Does this news affect me personally? At a macroscopic level, no, though there are arguments to be made that every terrible act in humanity should affect us all personally. We are responsible for the continuation of tragedies and injustices if we do nothing to stop it. I cannot help but feel it all deeply. The lack of justice -- the shattering acts of violence -- strike me hard and I swear, it rattles my bones. I feel the tragedies as if they are my own. So let me restate: We are responsible for the continuation of tragedies and injustices if we do nothing to stop it. Do something to stop it. Speak out, own the tragedies as if they are your own and do something, however small, to work toward ensuring that things like this never happen again. We owe it to ourselves to fight back against such horrors.

At times like these, I allow myself a moment of anger, a moment of sadness, a moment of contemplation and action, and then I unplug.
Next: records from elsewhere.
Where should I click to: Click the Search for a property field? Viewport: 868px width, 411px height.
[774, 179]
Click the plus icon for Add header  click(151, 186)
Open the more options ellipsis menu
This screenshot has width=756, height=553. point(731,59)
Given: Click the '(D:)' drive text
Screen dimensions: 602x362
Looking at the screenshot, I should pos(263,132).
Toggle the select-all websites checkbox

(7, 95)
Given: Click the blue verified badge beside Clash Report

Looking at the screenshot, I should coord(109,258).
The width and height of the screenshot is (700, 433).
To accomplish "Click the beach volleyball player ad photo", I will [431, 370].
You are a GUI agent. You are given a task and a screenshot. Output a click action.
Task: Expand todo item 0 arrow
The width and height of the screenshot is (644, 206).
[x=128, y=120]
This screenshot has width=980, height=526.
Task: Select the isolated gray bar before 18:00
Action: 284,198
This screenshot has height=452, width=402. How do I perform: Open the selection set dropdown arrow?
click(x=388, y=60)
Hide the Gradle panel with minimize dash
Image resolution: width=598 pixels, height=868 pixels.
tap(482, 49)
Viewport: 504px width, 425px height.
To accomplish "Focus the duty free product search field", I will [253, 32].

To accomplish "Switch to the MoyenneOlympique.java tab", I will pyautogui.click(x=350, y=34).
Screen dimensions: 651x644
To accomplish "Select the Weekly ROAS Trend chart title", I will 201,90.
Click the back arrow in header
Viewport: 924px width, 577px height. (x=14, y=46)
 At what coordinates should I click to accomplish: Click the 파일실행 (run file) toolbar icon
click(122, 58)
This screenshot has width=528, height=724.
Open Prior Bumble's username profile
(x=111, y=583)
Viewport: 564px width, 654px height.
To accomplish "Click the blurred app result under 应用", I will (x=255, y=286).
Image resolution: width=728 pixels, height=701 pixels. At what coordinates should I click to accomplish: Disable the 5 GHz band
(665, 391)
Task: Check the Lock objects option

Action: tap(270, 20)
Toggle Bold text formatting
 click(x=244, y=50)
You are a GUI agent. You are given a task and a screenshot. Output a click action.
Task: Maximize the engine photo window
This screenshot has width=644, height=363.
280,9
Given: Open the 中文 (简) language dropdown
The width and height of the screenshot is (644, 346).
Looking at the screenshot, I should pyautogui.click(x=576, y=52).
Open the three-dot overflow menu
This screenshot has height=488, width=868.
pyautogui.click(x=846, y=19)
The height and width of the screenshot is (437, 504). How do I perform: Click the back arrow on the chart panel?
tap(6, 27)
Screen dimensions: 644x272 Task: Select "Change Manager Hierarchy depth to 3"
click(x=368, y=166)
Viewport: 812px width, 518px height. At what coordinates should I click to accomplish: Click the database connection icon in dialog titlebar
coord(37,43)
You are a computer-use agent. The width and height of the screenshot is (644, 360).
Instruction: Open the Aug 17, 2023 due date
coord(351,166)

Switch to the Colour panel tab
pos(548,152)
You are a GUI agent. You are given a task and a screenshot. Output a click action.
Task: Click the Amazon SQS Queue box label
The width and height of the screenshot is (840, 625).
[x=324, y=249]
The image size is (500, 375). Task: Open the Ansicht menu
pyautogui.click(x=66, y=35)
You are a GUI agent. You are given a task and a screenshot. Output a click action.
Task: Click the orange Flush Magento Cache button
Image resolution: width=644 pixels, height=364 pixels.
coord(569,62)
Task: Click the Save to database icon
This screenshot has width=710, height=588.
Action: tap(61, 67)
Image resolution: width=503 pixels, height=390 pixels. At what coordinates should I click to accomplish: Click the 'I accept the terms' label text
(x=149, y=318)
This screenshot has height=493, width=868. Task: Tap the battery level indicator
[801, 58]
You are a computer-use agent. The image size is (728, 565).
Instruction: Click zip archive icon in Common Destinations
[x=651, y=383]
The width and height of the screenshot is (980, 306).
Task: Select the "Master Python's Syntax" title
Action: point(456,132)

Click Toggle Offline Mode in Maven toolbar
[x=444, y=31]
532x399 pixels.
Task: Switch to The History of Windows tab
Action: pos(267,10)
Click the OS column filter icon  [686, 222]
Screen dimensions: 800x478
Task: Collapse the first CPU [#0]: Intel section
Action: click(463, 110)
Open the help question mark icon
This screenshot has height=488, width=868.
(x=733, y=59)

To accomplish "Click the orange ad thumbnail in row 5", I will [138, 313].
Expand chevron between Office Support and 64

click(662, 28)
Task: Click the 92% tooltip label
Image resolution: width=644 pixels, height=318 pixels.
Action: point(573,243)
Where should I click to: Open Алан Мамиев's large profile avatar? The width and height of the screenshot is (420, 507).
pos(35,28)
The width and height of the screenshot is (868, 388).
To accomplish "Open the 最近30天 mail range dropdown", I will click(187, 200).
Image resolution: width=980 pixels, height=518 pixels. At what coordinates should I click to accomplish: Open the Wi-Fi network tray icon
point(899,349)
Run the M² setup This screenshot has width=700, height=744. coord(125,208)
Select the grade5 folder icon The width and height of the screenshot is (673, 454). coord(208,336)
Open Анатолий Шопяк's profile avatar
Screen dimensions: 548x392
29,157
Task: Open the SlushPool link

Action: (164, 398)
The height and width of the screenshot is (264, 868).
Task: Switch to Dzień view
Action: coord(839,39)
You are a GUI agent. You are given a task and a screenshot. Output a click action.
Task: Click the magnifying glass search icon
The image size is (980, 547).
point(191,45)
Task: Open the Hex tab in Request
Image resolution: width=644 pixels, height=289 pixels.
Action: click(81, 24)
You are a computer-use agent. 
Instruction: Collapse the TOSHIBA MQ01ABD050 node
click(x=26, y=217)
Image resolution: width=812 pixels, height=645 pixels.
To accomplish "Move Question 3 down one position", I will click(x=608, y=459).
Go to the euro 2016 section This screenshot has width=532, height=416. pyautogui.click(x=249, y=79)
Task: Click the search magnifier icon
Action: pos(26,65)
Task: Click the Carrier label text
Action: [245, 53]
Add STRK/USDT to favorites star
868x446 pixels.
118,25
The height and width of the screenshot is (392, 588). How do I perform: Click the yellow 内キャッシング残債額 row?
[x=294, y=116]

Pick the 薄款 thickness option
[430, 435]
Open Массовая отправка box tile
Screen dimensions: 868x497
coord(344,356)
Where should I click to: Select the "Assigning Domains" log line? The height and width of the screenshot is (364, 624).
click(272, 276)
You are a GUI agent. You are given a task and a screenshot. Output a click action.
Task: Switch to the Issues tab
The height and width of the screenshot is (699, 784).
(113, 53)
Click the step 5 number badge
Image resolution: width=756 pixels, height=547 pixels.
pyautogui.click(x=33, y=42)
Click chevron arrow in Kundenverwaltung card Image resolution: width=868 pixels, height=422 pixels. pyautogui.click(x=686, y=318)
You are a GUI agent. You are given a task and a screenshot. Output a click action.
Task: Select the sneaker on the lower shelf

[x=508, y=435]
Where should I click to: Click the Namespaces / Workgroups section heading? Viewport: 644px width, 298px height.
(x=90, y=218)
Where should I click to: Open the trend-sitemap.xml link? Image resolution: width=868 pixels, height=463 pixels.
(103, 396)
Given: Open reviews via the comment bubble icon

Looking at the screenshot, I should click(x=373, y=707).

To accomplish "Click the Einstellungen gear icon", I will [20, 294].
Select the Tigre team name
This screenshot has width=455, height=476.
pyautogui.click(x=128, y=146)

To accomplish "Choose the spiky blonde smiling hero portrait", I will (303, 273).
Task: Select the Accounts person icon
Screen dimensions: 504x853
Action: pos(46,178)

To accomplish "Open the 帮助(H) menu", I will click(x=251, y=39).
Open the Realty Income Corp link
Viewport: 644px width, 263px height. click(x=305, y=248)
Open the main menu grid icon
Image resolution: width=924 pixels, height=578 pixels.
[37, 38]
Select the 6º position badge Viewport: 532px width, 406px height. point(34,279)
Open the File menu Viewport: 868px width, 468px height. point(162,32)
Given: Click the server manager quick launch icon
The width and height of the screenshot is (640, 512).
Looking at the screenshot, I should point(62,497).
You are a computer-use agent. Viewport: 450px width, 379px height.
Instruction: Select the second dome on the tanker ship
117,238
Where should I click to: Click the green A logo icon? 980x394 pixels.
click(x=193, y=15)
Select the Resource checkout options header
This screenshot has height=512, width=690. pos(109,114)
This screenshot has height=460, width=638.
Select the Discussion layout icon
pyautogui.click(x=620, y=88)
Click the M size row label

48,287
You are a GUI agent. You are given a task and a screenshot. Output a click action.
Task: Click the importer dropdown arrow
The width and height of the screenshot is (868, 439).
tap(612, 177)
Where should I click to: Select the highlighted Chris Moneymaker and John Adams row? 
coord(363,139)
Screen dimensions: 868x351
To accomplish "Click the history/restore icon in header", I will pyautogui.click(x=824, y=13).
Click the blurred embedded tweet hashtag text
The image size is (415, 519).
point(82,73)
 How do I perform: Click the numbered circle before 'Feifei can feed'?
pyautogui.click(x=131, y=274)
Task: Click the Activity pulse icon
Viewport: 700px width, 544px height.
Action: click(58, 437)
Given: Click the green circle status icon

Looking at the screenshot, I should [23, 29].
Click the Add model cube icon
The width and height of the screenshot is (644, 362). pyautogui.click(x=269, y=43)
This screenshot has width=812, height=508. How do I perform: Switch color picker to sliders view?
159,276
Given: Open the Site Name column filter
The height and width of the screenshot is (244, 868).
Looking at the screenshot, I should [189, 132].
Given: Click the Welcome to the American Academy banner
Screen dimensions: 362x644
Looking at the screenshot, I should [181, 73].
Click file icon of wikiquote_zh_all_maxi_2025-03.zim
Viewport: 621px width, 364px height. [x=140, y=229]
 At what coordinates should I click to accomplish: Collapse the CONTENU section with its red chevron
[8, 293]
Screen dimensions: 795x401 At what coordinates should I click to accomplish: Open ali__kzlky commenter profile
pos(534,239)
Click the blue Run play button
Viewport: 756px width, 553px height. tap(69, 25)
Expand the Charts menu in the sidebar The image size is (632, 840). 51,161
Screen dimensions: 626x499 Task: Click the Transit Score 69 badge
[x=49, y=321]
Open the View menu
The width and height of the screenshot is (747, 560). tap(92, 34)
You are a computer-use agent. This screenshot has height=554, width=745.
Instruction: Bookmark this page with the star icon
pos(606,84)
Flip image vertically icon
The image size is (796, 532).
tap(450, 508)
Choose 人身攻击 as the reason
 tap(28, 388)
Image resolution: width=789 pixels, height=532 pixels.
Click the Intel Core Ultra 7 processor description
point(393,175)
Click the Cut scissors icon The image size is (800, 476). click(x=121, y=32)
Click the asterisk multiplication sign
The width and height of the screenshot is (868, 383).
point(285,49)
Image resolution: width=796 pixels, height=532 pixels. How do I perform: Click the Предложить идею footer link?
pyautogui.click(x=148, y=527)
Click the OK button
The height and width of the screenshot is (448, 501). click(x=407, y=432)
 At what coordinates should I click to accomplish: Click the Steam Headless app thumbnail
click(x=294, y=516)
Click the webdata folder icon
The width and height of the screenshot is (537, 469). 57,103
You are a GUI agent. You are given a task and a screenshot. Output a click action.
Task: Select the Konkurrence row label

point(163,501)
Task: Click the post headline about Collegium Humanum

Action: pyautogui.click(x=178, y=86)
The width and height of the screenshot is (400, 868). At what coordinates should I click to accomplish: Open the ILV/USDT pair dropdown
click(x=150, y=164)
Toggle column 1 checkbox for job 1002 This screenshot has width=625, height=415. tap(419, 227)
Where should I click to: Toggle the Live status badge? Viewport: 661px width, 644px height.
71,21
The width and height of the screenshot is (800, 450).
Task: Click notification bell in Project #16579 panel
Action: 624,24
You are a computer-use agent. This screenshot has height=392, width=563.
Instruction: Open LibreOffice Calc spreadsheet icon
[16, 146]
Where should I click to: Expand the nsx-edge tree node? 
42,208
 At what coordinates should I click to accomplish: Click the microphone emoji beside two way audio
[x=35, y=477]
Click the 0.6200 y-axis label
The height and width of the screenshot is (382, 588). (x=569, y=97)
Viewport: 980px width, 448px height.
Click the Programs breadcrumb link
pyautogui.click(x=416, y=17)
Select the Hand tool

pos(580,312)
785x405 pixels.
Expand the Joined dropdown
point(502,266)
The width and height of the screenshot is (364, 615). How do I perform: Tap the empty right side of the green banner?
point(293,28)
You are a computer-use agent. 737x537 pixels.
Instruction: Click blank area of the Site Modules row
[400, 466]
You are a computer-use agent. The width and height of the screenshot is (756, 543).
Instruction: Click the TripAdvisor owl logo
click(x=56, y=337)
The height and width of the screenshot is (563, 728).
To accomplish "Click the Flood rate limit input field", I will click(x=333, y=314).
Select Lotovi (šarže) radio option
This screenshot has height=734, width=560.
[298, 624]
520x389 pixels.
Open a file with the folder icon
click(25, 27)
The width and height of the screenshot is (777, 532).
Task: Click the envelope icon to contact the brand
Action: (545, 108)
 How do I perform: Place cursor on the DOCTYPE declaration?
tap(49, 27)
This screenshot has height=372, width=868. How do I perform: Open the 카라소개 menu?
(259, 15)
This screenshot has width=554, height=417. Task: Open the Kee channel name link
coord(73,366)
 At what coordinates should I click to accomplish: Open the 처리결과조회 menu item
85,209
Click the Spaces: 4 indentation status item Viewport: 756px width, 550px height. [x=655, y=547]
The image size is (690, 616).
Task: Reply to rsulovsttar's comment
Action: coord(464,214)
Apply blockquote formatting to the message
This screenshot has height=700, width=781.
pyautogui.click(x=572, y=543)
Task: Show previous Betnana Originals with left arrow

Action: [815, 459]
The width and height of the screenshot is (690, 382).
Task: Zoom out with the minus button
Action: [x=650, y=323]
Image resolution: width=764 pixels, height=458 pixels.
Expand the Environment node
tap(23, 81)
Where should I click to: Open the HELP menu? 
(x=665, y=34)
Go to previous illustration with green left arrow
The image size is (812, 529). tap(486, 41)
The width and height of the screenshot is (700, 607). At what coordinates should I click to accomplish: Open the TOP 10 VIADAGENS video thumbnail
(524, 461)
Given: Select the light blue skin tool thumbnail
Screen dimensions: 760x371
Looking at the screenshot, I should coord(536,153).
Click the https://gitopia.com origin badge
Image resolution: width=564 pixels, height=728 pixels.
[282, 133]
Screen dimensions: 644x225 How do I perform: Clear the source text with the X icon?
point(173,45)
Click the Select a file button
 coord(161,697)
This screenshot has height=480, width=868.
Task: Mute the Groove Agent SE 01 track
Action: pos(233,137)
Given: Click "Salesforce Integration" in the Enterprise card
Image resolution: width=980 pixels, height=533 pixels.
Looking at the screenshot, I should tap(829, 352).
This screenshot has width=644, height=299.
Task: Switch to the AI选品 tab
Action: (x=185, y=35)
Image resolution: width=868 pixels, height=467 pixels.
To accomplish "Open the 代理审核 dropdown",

The bombardment of news coverage can be suffocating. I'll read it all; I'll become more and more upset, feel more and more useless. So I do what I can. I grieve, I give in to the emotions, I do what I can, and then I close my computer. I will not let the darkness consume me. Not when there is so much light to be found, to be created.

For every article of tragedy, there emerges a story of heroics. A lesson from Mr. Rogers comes to mind every time something like this happens: "When I was a boy and I would see scary things in the news, my mother would say to me, 'Look for the helpers. You will always find people who are helping.'"

The two Swedish students at Stanford. The first responders in Orlando, or the hundreds of people donating blood to those injured during the attack. Tragedies like these are meant to tear us all apart, yet it does just the opposite. We come together for strength, for comfort, for understanding. The darkness brings out the brightest lights in humanity. Open your eyes, look through the darkness, and see the galaxy of stars before you. Realize that you are part of it.

Don't allow yourself to drown in the news coverage. If you feel overwhelmed as I often do, step back. Hug someone. Do something kind, brave, and genuine. Find a way to feel safe, and look for the helpers. Look for the lights. Become one yourself.